##### ENTRIES PROVIDED
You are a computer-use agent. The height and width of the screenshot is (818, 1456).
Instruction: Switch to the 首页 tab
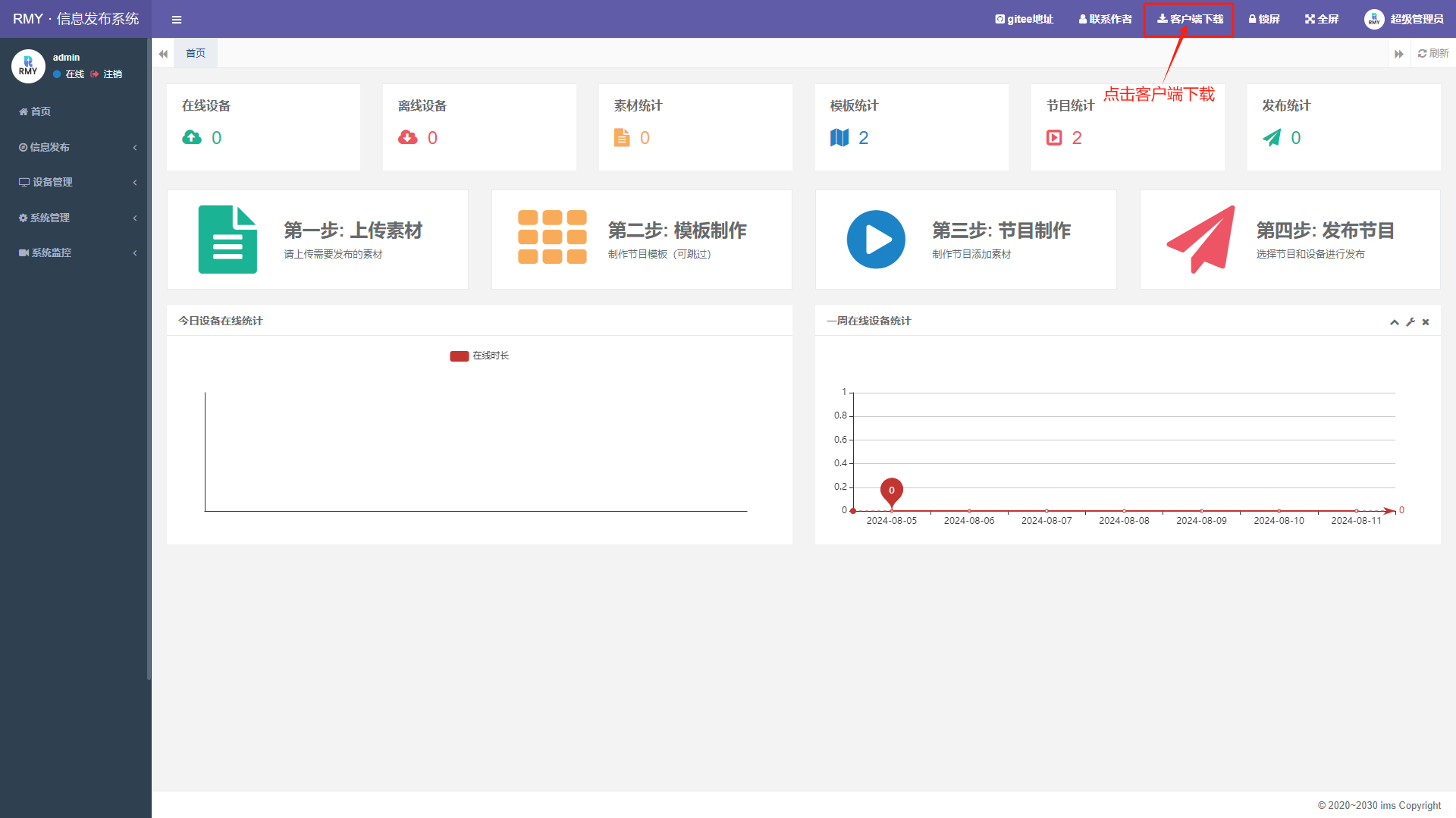[195, 52]
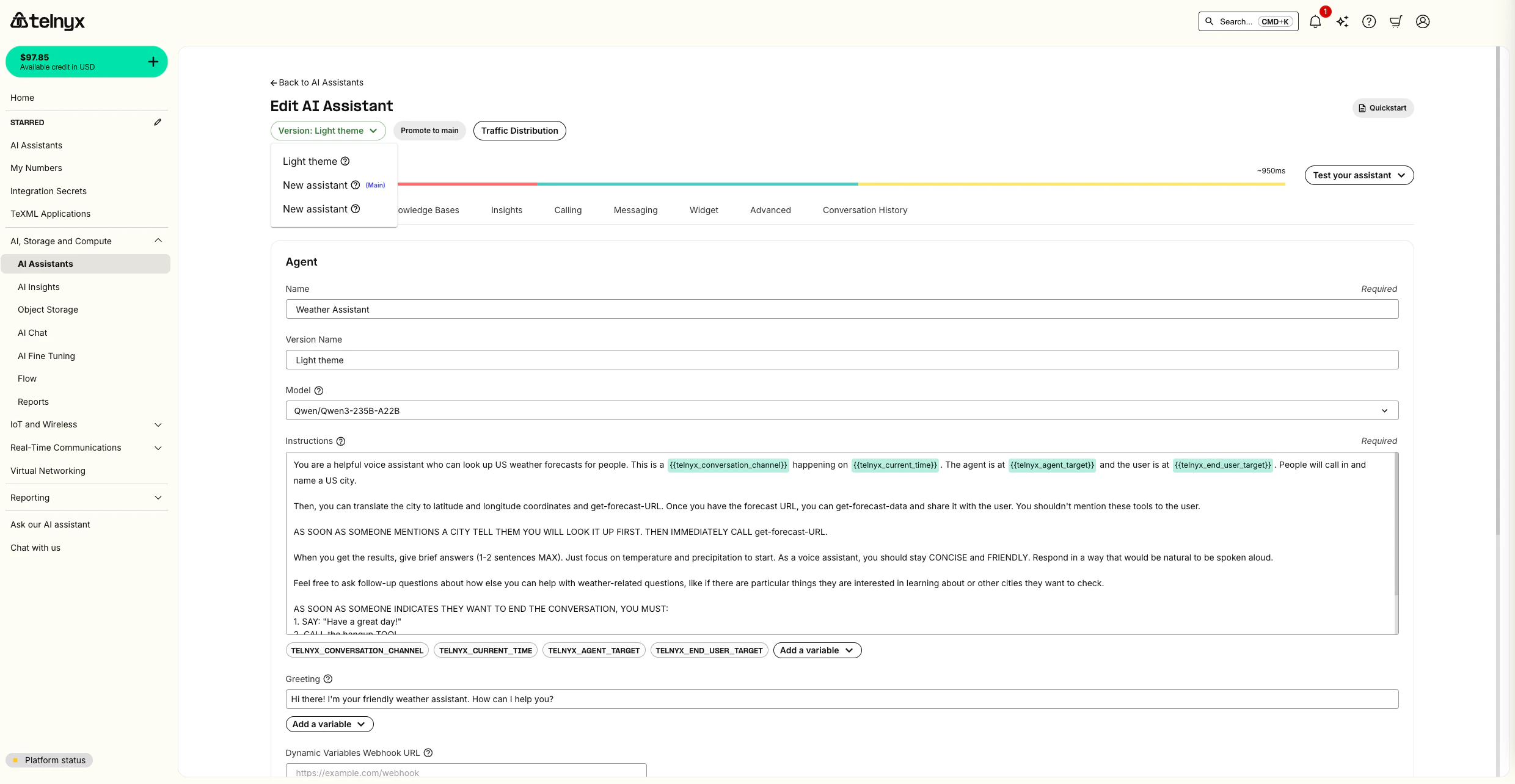
Task: Click the Promote to main button
Action: pyautogui.click(x=429, y=130)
##########
AIM OF THE EXERCISE. Restate the data word for word without pictures.

WRITTEN REPLY.
You are a computer-use agent. The height and width of the screenshot is (818, 1456).
Instruction: Switch to the 首页 tab
[195, 52]
Task: Click the Promote to main button
Action: pyautogui.click(x=429, y=130)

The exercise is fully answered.